[What you will do]: Begin at the line that has "The image size is (1477, 812)." and stop after the line that has "Action: point(510,717)". Rewrite those lines from the records with "image size" changed to "screenshot size" and nothing else altered, and leave out the pictures.

-- start of Available data --

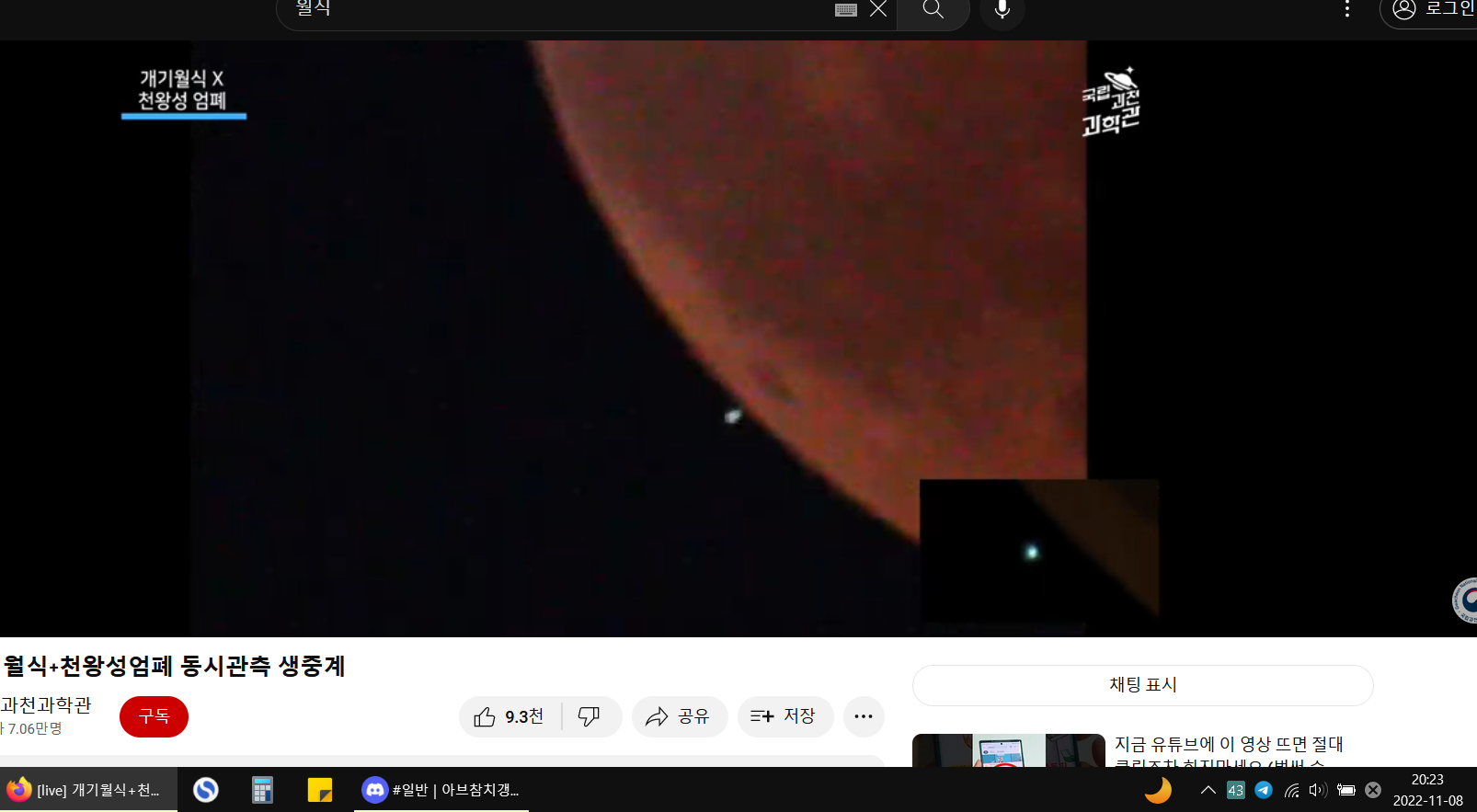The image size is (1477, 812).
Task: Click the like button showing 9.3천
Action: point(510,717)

-- end of Available data --
-- start of Available data --

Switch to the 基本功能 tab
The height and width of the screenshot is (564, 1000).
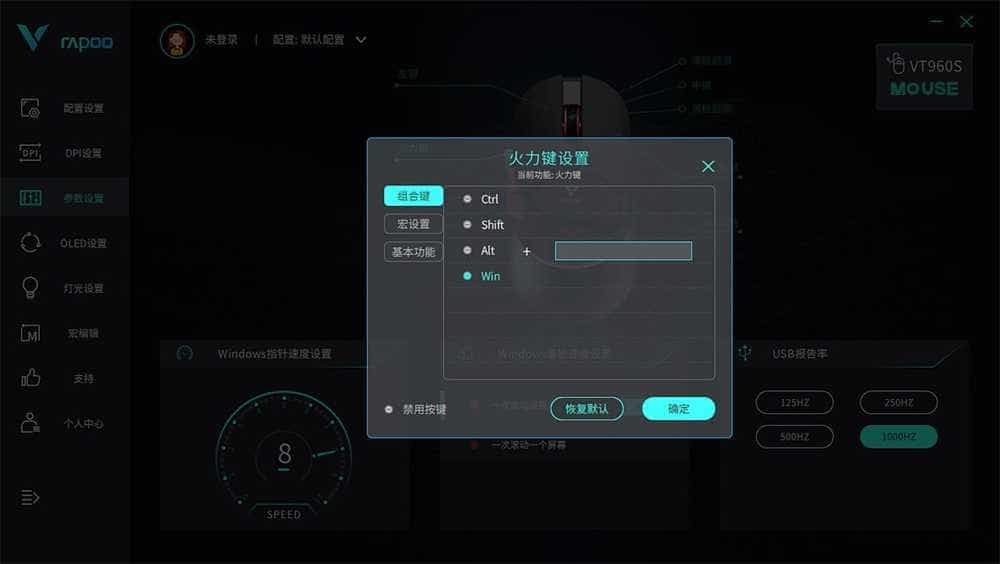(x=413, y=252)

-- end of Available data --

[Problem solution]:
The screenshot size is (1477, 812).
Task: Click the like button showing 9.3천
Action: point(510,717)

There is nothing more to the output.